[Collected data]
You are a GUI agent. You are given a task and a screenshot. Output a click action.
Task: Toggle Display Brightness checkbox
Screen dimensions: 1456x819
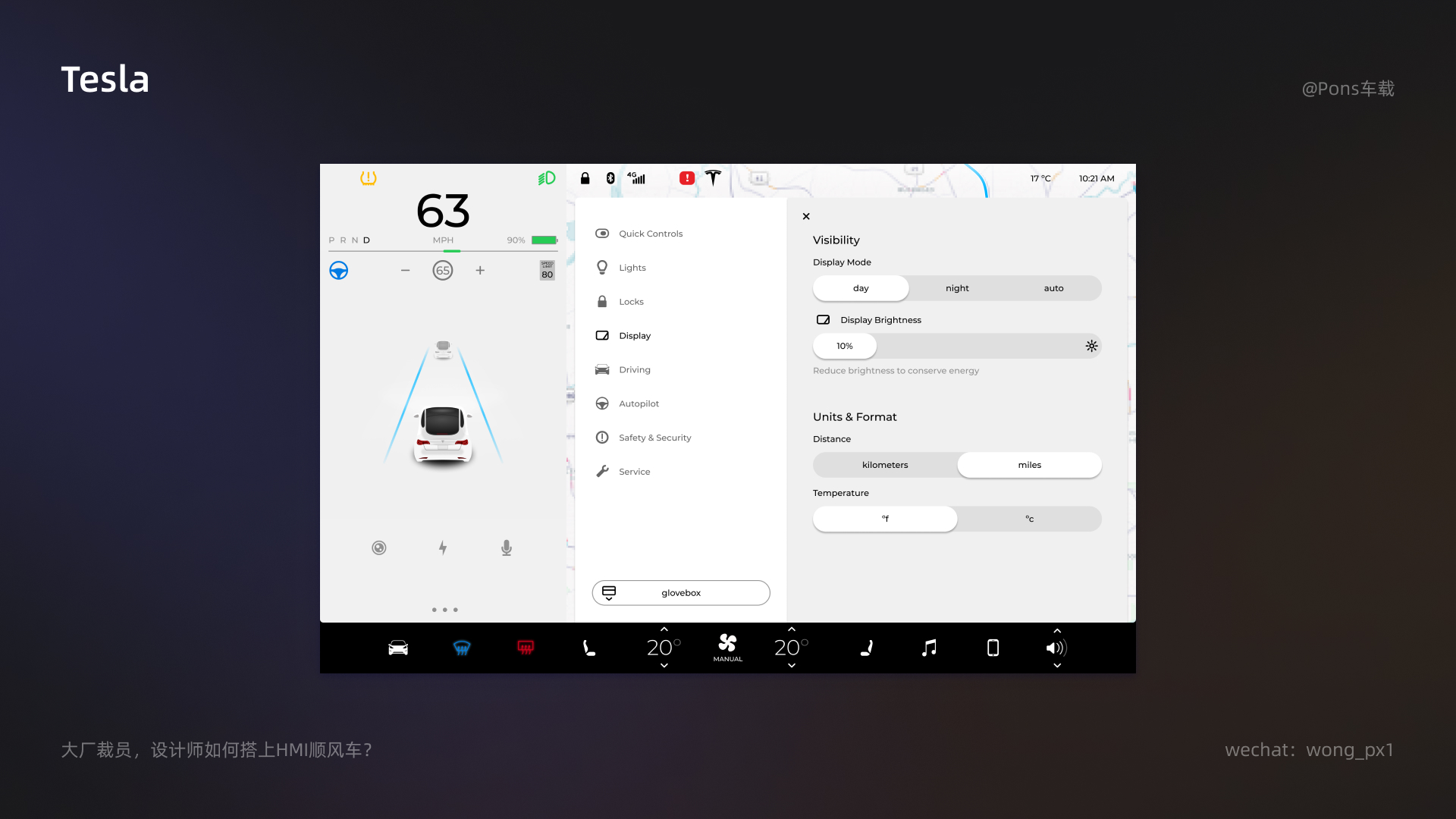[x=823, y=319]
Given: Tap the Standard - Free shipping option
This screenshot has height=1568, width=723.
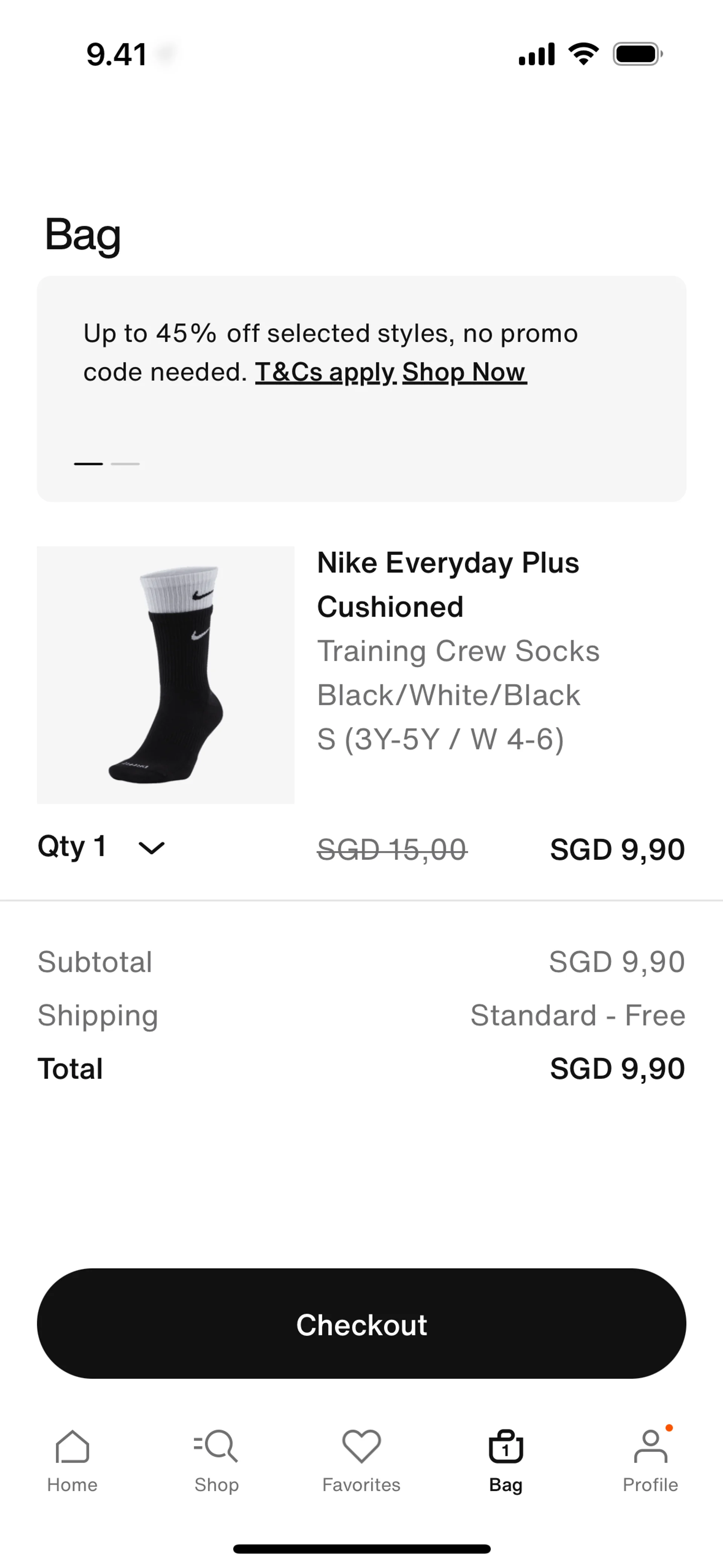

• Task requirements: Transcribe all lines above exactly, skipping pictures.

• Reply to the task:
You are a GUI agent. You are given a task and a screenshot. Output a click action.
Task: Toggle Display Brightness checkbox
Screen dimensions: 1456x819
[x=823, y=319]
Given: Tap the Standard - Free shipping option
This screenshot has height=1568, width=723.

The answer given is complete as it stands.